El segundo grupo lo constituyen los que son capaces de facilitar
lo difícil, en de enseñar (eso tan difícil) para que otros aprendamos. Algunos
leen, otros hablan y parece improvisado lo que no lo es, ya se sabe que la
mejor improvisación es un buen guión. Estos ponentes suelen gustarse, se saben
enamorados de una parcela de conocimiento y lo proclaman gozosamente. No
necesitan parafernalias lingüísticas ni fuegos de artificio a mayor gloria de
lo incomprensible. Simplemente nos cuentan, nos explican.

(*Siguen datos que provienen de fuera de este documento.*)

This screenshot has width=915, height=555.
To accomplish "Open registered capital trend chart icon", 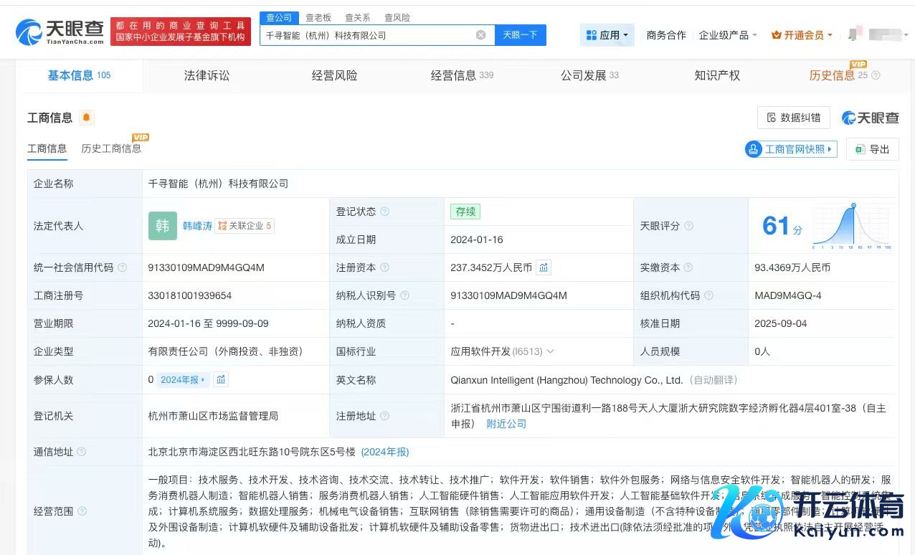I will click(544, 267).
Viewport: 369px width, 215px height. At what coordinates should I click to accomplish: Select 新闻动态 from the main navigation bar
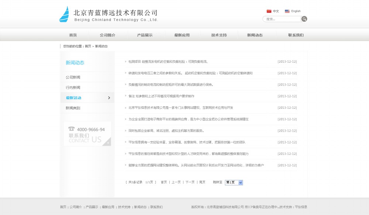255,35
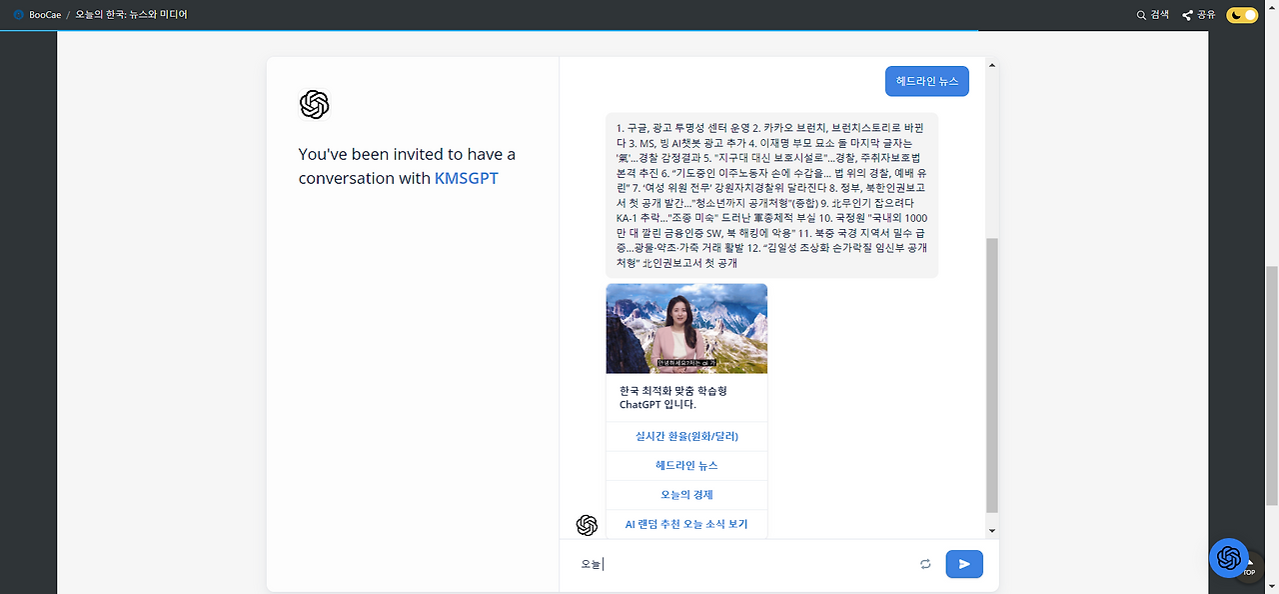Open search using the magnifier 검색 icon
The width and height of the screenshot is (1279, 594).
[1141, 14]
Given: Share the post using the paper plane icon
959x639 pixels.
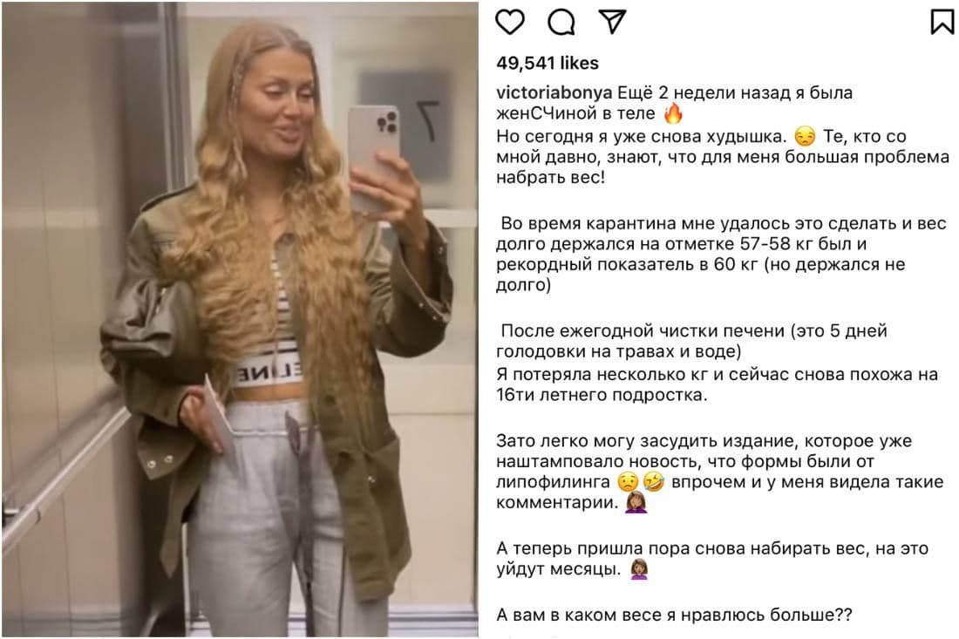Looking at the screenshot, I should (612, 22).
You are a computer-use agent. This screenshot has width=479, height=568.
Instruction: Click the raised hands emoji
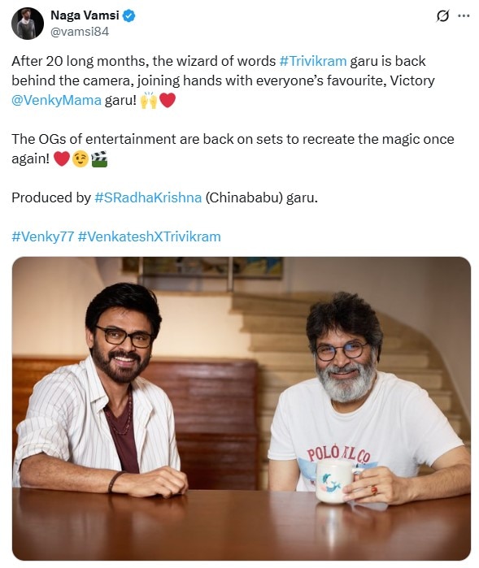tap(149, 100)
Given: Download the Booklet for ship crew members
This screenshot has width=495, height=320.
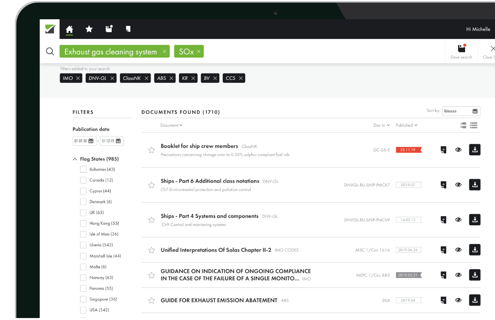Looking at the screenshot, I should (475, 150).
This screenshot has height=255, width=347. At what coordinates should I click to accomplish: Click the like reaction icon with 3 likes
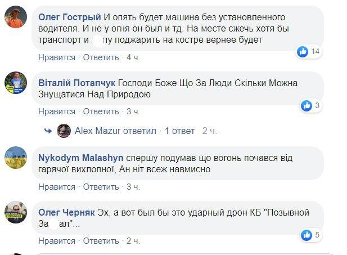(x=307, y=105)
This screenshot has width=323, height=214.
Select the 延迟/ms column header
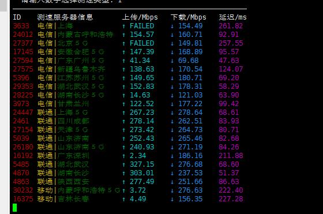coord(232,17)
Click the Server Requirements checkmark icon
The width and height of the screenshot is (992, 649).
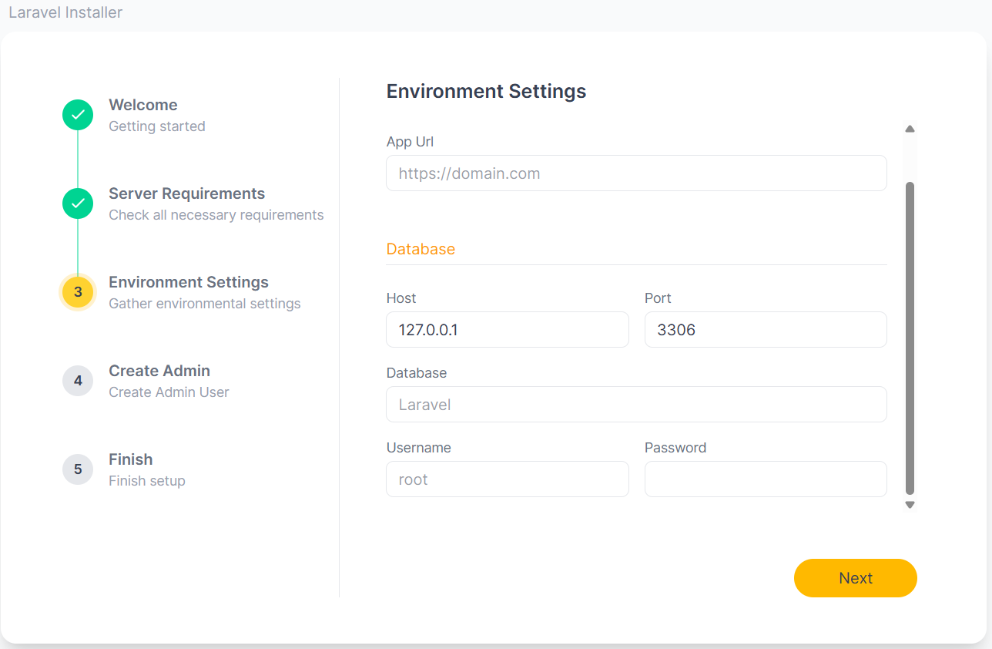point(78,203)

Voy de vez en cuando a algún congreso sólo por ellos. Son
pocos, en algún caso muy pocos, pero su excelencia promete excelentes
profesionales cuando son escandalosamente jóvenes. Ojalá no acaben derrotados
por un sistema educativo que inunda de burocracia y trabajo administrativo y
ahoga el talento creativo de estos futuros profesionales de la enseñanza.
Tengo ganas de saber más. Seis o siete ponencias me han
abierto algunas puertas. Porque soy un ignorante y agradezco el conocimiento
que otros me dan.
A los del primer grupo, como Nietzsche proponía, ya los he olvidado.
A los del primer grupo, como Nietzsche proponía, ya los he olvidado.